General behavioral interventions included Incredible Years (IY),35,36 Positive Parenting Program (Triple P),37–45 Parent-Child Interaction Therapy (PCIT),46 Universal Parenting Program (also called Toddlers without Tears),47,48 Webster-Stratton,49,50 Family Foundations,51 ezParent,52 and PriCARE.53 Triple P was the most widely disseminated and studied program, which included 9 publications from 4 different countries. Triple P had 5 levels of intervention intensity designed to match the severity of the child’s behavioral problems (Table 2). With increasing Triple P levels, the total number of sessions as well as length of sessions increased. The Webster-Stratton intervention, IY, and PriCARE were among the more intensive group-based parenting programs involving ∼10 parents in 6 to 10 sessions delivered by child psychologists or pediatric staff, including role play, homework, and group discussion. PriCARE adapted a trauma-informed program called Child-Adult Relationship Enhancement54 on the basis of principles and techniques derived from PCIT for the primary care setting. PCIT and the Universal Parenting Program required fewer sessions (3–4) ranging from 1.5 to 2.5 hours. Family Foundations included psycho-education for coparents to resolve conflicts between parents beginning prenatally. EzParent was the only behavioral intervention that was entirely delivered via an electronic device, adapting a parenting group curriculum into 6 multimedia interactive modules.

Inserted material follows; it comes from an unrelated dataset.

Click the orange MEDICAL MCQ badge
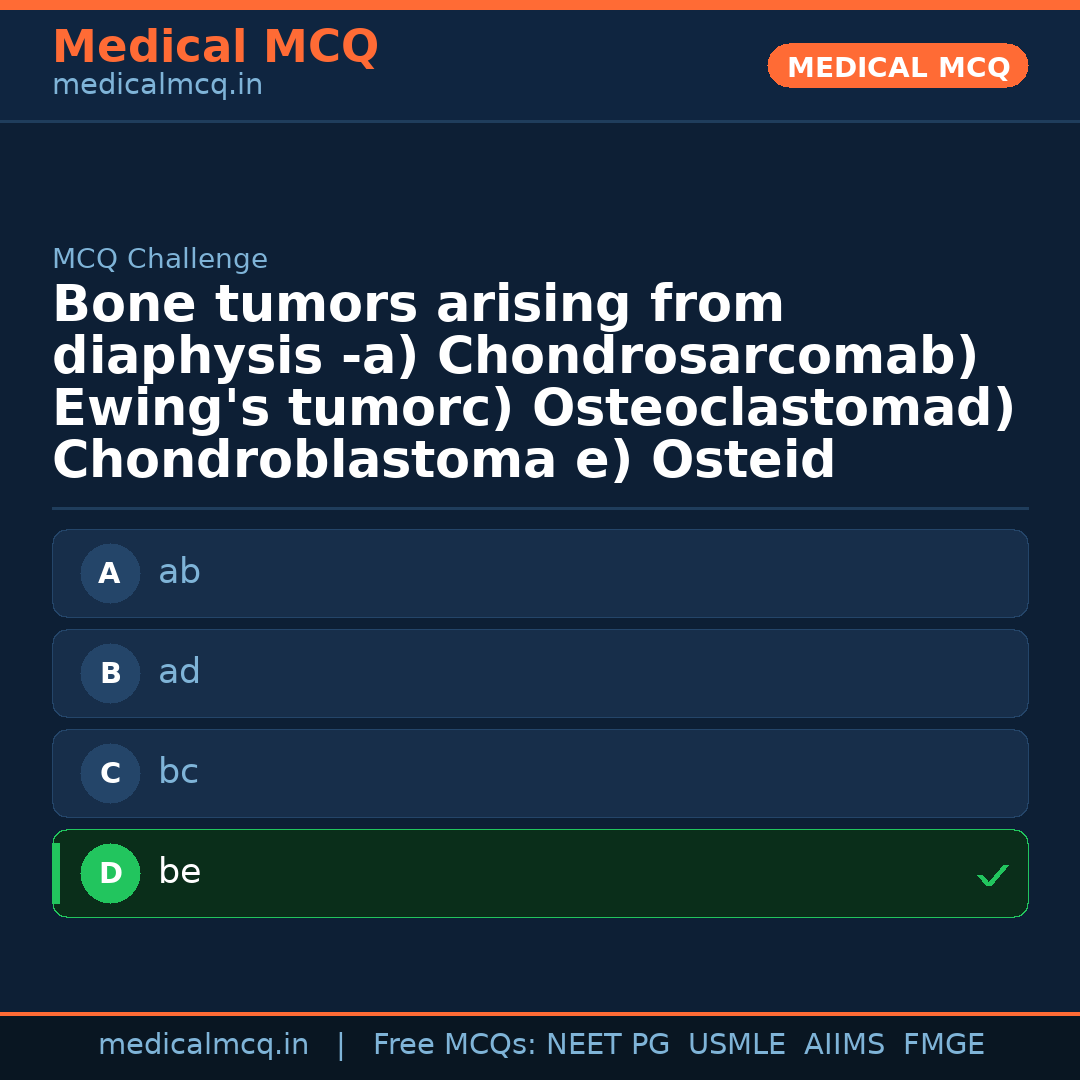The width and height of the screenshot is (1080, 1080). (897, 66)
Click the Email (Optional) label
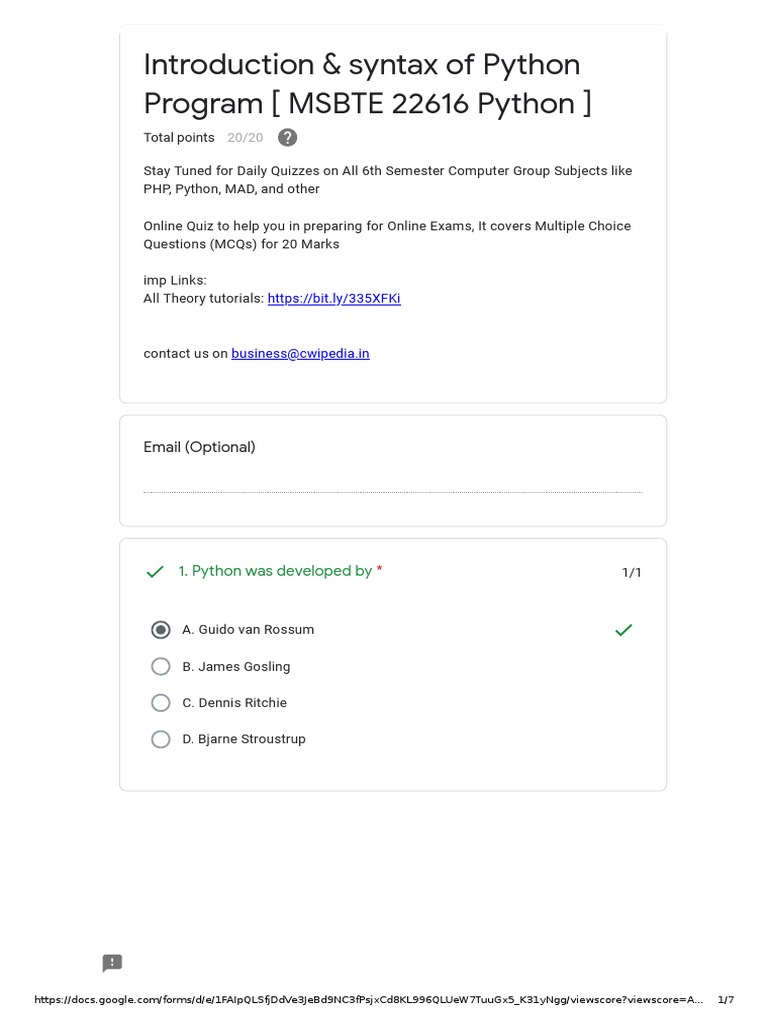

The topic-specific interventions included 4 interventions for colic (Family-Centered Treatment,55 Baby Business Program,56 The Happiest Baby,57 and Infant Massage58) and 3 interventions to promote reading aloud (Literacy Promotion Intervention,59 Reach Out and Read [ROR],6,60,61 and Reach Out and Read plus Mathematics [ROR + M]62). The 4 colic interventions varied greatly in intensity from development of individualized family treatment plans designed by a pediatrician and mental health specialist (Family-Centered Treatment) to multimedia videos with optional discussion (Baby Business Program and The Happiest Baby) as well as infant massage. ROR is a well-studied program to promote child literacy during well-child visits, also previously described in Regalado and Halfon’s4 review. The authors of 2 additional studies completed after 1999 evaluated the intervention through a quality improvement evaluation across 10 states in the United States.6,60 The authors of a third study modified the intervention to teach specific math topics.62 A literacy intervention similar to ROR evaluated the impact of reading aloud on receptive and expressive language development.59
The authors of the studies included in this review recruited participants from varying socioeconomic backgrounds, ethnicities, and nationalities. VIP involved primarily low-income and Spanish-speaking participants in the United States, a large proportion of which did not receive education beyond the seventh grade. HS studies included 15 primary care sites across the United States.25–27 Three interventions (CFD, POC, and the Parenting Intervention) were studied solely in low- or middle-income countries. In contrast to the general developmental interventions, behavioral interventions tended to target participants on the basis of behavioral concerns rather than demographic factors. The researchers for IY,35,36 Webster-Stratton,49,50 and PriCARE53 studies enrolled children that scored above a certain threshold on behavioral assessments or whose parents reported concerns regarding their child’s behavior. Triple P tailored the intervention intensity on the basis of the severity of the child’s behavioral problems.
Levels of Evidence
General developmental interventions were primarily conducted as quasi-experimental study designs, with the exception of the VIP and the Parenting Intervention studies in which RCTs were employed (Table 4). Sample sizes ranged from 50 at a single site31 to >3000 study participants in 10 sites.25,26 All of the general behavioral interventions were evaluated by at least 1 RCT (Table 5). For topic-specific studies, RCT study design was employed in colic interventions, whereas observational cohorts or cross-sectional comparisons with historical controls were used in the literary studies (Table 6). All Levels of Evidence scores are reported in Tables 4 through 6.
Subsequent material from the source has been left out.